I feed my 5 month old 3 cups aday..cup 1/2 in the am and cup 1/2 pm..


----------



## Marty

Every dog is different, I got some that get 1 cup twice a day and some get 3 cup twice a day, pups should eat all they won't though


----------



## melrosdog

My pup is about the same size and age as yours. He eats twice a day and eats about 2 1/2 cups a day. I'm feeding him Innova.
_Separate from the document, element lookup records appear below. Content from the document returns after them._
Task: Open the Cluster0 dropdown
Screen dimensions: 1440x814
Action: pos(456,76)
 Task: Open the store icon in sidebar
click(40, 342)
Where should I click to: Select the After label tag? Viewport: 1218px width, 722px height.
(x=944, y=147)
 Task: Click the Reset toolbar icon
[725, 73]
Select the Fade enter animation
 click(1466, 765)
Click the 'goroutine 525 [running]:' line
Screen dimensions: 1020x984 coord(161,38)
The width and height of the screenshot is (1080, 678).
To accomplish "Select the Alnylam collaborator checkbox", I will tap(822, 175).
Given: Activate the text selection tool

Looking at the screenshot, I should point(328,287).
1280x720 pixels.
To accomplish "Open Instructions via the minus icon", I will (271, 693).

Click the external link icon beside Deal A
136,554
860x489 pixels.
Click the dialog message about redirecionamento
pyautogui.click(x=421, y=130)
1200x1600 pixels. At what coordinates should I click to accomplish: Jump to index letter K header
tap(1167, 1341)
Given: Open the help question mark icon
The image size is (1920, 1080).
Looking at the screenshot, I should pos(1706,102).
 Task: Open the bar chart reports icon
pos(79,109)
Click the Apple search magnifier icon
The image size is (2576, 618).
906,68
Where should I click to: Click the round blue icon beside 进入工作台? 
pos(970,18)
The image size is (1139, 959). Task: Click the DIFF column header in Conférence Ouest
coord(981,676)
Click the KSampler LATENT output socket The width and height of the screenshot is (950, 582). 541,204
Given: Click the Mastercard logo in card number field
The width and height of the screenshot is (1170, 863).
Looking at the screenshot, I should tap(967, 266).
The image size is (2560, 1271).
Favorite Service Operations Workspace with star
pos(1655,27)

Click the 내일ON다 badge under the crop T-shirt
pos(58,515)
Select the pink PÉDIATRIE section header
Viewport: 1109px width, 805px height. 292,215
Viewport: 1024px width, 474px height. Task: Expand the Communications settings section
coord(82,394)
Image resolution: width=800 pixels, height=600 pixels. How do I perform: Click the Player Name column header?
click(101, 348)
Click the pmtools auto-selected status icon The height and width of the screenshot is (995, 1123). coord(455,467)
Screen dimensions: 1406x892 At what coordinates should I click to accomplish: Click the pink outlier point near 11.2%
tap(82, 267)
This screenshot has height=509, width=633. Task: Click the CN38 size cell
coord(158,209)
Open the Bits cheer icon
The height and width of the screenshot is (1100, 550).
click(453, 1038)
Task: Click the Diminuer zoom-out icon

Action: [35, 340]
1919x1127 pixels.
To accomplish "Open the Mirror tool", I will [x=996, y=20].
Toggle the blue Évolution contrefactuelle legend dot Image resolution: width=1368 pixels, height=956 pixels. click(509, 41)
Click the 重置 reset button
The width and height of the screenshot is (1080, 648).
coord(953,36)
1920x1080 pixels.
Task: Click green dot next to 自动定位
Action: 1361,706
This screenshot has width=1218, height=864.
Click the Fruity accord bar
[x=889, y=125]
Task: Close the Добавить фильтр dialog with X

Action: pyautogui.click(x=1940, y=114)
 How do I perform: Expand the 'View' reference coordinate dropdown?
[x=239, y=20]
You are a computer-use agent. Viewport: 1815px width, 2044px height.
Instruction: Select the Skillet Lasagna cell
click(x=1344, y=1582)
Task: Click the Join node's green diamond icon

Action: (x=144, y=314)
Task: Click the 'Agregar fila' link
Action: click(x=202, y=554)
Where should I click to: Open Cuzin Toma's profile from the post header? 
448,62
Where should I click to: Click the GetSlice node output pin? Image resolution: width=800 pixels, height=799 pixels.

I think it depends on the dog and the food he is getting.


----------



## jsgixxer

Yea true.it depends on the dog and the food..I feed my puppy Castor & Pollux Natural Ultramix Puppy Formula


----------



## Nizmo

jsgixxer said:


> Yea true.it depends on the dog and the food..I feed my puppy Castor & Pollux Natural Ultramix Puppy Formula


never heard of it. sounds INTENSE! lol



Marty said:


> Every dog is different, I got some that get 1 cup twice a day and some get 3 cup twice a day, pups should eat all they won't though


my new pup is 4 months old. you could mistake her for a pig tho. i swear she could eat a 15lbs bag of food in a day.

but i guess i could put a lil more weight on Nismo.
i just dont want him to eat a lot and then have him not absorb the nutrition.
royal canin is spendy for me lol.


----------



## jsgixxer

its a really good food..they sell it a petco...Kinda expensive at 31 bucks for a 15 lbs bag...


----------